▶ Brief
Look for the line that has "Instruction: Open product A10037/64" in the material below; please repeat it and every line after it, exactly, up to and including the line that has "Select the person", and nothing else.

Data records Block Start

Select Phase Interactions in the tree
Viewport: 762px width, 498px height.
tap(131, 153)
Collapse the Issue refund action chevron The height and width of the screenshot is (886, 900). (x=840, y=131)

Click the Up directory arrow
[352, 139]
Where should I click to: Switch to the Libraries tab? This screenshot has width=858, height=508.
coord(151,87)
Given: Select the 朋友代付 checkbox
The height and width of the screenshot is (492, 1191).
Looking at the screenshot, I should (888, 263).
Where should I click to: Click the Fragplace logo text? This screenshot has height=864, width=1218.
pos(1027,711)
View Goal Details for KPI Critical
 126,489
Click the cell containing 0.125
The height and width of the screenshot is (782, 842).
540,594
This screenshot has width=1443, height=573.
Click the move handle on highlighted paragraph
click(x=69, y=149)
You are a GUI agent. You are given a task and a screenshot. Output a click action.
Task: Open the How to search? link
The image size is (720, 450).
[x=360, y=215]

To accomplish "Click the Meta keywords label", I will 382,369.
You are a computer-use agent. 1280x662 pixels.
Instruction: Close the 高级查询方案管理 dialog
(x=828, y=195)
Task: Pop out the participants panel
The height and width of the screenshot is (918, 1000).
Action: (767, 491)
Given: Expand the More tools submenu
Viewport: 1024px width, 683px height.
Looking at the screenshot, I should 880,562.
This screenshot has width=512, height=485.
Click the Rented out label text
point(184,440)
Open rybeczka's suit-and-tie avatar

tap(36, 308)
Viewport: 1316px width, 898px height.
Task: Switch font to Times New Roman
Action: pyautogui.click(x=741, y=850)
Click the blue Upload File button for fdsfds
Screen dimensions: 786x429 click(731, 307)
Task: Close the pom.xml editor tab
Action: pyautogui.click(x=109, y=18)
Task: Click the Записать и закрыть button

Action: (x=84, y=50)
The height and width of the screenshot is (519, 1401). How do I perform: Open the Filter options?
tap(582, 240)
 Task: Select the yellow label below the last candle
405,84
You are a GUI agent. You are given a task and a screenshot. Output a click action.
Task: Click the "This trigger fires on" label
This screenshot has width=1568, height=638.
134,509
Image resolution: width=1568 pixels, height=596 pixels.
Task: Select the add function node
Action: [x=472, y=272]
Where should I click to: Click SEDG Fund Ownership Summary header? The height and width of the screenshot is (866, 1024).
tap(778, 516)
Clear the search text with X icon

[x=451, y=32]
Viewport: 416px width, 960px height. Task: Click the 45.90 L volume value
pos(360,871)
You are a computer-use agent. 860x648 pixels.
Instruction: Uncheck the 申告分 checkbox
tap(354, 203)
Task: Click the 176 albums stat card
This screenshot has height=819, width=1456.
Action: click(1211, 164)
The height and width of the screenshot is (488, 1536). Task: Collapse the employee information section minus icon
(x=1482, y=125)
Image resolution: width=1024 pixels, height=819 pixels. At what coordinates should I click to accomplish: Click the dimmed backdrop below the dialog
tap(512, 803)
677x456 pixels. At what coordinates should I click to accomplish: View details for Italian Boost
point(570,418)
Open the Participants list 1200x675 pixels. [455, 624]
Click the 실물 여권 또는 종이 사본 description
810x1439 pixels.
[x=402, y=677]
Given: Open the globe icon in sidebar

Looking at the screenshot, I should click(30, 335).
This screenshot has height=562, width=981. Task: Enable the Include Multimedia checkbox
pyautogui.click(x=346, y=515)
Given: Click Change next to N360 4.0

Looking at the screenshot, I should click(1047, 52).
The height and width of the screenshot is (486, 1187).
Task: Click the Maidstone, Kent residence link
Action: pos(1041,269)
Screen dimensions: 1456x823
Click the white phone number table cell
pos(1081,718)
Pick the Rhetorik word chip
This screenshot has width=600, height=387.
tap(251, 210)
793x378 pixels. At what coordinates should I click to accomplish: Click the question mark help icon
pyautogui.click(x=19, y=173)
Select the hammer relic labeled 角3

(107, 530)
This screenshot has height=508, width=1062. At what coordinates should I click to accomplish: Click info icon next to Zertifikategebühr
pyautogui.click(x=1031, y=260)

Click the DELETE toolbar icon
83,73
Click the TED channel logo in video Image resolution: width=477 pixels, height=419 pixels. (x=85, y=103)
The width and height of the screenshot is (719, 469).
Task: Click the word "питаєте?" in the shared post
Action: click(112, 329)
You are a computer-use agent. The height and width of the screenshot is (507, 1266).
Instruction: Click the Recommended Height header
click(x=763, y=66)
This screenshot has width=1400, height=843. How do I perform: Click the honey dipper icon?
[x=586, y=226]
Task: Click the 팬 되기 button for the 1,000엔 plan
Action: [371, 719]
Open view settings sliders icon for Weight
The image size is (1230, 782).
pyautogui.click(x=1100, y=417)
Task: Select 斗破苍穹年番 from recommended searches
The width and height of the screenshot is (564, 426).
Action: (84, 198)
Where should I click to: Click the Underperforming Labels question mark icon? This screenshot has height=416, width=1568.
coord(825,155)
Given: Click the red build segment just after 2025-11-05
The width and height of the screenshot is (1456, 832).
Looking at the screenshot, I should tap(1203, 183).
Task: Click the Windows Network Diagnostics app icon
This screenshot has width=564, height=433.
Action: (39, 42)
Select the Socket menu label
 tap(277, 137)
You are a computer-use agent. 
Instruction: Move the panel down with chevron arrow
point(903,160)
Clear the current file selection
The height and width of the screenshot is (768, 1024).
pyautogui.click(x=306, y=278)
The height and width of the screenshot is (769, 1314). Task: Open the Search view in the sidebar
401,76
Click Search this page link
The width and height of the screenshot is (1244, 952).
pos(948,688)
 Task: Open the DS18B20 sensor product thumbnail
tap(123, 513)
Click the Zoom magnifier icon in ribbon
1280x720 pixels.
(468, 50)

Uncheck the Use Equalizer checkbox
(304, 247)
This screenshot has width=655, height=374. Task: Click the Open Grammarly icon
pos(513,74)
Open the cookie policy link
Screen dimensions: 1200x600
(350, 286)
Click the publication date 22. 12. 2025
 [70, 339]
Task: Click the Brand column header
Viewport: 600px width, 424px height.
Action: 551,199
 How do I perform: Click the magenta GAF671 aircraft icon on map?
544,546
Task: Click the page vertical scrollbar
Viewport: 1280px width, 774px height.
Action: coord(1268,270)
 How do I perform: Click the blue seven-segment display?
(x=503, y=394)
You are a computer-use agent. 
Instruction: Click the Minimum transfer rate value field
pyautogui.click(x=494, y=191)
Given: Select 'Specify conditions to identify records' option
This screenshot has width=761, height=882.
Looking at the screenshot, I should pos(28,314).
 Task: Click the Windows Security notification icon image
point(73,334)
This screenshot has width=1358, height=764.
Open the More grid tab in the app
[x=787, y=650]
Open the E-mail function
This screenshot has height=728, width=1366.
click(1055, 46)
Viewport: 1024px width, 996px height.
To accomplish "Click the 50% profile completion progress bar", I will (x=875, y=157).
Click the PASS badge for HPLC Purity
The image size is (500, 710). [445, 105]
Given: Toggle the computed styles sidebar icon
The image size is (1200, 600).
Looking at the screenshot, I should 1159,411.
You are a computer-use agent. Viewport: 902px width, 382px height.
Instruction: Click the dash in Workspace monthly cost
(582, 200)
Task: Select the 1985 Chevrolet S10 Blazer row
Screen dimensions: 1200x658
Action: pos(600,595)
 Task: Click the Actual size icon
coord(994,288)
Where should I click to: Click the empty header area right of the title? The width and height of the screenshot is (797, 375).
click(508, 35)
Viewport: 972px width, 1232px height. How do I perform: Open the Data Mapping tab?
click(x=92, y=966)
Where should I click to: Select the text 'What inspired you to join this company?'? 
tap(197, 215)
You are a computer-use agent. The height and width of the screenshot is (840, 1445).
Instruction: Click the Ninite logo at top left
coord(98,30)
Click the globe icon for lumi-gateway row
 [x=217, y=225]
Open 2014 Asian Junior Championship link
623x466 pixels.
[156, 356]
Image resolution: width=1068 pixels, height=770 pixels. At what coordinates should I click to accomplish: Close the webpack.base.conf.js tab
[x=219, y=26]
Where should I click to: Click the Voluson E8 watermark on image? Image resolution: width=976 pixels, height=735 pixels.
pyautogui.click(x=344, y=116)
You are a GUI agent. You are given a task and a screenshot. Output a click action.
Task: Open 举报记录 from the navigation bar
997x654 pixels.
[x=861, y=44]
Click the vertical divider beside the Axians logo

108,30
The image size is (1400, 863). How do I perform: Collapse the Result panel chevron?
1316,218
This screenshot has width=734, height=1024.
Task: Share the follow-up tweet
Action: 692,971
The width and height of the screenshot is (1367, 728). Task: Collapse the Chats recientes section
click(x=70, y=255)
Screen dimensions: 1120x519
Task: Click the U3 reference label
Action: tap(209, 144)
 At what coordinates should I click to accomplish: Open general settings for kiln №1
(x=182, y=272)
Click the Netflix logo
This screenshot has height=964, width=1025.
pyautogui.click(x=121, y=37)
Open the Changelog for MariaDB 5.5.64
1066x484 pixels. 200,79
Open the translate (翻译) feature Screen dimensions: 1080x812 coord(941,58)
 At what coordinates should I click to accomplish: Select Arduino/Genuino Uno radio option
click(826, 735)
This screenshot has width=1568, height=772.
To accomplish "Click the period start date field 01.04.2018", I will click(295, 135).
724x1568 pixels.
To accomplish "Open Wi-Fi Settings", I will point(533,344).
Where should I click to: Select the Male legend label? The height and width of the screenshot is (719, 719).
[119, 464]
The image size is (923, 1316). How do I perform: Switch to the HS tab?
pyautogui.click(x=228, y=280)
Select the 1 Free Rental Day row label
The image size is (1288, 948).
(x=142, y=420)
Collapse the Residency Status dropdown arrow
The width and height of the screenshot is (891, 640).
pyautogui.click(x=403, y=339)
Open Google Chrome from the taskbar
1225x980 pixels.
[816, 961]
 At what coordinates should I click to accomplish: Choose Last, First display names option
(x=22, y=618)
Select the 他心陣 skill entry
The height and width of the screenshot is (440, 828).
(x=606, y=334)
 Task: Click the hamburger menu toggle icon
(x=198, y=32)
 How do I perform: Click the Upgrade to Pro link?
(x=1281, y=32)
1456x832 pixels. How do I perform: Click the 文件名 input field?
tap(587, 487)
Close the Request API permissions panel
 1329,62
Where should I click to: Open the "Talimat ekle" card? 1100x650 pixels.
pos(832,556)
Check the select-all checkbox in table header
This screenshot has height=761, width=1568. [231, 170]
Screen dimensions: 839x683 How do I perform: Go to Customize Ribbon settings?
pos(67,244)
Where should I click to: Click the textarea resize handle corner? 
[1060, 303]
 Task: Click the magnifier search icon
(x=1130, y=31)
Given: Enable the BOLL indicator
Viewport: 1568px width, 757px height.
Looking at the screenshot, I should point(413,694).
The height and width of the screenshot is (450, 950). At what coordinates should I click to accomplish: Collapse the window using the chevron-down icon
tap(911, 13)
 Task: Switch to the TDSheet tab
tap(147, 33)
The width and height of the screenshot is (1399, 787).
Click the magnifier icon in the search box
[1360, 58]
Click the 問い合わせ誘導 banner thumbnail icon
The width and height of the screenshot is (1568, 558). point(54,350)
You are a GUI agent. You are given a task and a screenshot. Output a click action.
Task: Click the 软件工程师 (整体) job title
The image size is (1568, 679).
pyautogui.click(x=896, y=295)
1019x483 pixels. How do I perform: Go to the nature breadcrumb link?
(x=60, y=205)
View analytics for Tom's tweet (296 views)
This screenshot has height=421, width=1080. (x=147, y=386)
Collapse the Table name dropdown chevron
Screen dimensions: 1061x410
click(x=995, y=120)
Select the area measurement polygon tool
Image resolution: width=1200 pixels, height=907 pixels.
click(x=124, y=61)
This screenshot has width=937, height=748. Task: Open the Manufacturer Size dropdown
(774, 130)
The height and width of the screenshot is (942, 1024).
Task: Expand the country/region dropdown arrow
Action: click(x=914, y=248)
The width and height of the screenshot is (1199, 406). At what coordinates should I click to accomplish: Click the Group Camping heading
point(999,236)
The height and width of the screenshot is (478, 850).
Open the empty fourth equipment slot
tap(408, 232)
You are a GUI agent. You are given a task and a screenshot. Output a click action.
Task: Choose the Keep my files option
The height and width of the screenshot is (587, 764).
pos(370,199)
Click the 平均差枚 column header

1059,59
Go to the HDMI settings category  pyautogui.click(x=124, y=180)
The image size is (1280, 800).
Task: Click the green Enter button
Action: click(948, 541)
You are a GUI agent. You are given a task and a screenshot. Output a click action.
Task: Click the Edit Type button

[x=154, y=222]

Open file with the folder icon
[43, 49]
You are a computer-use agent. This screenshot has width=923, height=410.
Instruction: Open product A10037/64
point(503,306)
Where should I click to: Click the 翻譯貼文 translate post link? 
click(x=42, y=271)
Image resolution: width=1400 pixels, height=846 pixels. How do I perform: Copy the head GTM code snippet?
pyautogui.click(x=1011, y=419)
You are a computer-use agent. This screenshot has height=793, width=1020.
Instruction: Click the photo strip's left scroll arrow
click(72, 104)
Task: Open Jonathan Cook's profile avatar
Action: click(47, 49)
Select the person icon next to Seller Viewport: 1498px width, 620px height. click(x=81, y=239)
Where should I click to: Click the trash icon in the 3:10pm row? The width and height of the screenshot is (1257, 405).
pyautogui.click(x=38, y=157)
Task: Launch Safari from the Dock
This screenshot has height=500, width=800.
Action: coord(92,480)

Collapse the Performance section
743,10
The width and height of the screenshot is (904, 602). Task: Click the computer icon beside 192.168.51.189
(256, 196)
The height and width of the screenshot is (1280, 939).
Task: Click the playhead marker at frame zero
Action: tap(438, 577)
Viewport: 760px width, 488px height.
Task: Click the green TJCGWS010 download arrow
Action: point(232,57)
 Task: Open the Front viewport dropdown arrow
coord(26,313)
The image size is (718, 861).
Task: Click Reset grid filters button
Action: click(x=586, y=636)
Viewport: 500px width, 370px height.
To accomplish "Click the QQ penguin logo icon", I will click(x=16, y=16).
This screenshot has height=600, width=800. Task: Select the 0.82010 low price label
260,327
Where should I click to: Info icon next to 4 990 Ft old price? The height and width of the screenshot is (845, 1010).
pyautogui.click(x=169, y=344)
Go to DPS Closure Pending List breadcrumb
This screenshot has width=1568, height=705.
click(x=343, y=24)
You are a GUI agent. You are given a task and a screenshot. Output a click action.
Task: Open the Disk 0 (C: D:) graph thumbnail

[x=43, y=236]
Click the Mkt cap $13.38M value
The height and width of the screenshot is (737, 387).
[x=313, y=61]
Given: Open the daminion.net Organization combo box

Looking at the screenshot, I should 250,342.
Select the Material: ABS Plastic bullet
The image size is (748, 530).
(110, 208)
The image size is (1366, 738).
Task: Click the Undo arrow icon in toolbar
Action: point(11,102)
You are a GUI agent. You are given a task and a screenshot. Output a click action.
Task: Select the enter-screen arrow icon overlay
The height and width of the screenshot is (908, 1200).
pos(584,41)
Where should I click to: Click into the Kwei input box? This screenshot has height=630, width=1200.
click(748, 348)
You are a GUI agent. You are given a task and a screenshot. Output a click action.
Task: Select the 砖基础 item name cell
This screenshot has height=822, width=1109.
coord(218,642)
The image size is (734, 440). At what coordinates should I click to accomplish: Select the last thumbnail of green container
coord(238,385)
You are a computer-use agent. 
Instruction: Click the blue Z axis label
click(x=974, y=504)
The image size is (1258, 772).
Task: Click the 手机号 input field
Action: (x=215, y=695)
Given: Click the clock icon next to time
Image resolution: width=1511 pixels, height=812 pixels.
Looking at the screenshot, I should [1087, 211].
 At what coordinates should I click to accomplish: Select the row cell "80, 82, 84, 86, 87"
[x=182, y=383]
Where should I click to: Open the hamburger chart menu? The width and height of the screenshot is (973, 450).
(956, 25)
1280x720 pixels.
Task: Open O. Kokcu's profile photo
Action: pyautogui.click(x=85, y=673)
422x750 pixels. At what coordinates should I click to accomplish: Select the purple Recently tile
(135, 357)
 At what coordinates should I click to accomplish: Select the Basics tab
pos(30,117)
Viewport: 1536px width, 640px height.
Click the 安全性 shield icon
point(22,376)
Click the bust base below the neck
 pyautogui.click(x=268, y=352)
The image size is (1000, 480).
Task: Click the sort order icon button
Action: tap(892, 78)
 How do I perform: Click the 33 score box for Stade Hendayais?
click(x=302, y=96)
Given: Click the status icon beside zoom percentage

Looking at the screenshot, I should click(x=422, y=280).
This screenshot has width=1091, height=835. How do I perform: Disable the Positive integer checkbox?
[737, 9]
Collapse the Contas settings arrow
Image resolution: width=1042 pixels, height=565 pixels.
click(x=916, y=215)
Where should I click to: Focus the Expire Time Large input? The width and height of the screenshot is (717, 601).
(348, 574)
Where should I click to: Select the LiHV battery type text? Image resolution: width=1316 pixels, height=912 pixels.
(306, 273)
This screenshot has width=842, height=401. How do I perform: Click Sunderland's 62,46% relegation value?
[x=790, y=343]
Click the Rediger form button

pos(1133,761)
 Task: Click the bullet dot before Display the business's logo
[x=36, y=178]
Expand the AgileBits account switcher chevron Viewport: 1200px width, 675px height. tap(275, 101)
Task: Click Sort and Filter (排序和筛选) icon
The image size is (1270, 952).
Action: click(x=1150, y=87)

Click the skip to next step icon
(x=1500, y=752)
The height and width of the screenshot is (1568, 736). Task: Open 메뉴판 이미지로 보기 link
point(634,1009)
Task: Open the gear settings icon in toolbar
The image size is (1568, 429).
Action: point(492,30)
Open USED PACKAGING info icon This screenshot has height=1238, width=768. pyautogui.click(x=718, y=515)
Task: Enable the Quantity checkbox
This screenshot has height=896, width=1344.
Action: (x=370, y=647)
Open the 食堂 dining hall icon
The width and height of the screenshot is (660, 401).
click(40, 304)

Data records Block End

▶ Response to this exercise
Instruction: Open product A10037/64
point(503,306)
Where should I click to: Click the 翻譯貼文 translate post link? 
click(x=42, y=271)
Image resolution: width=1400 pixels, height=846 pixels. How do I perform: Copy the head GTM code snippet?
pyautogui.click(x=1011, y=419)
You are a computer-use agent. This screenshot has height=793, width=1020.
Instruction: Click the photo strip's left scroll arrow
click(72, 104)
Task: Open Jonathan Cook's profile avatar
Action: click(47, 49)
Select the person icon next to Seller Viewport: 1498px width, 620px height. click(x=81, y=239)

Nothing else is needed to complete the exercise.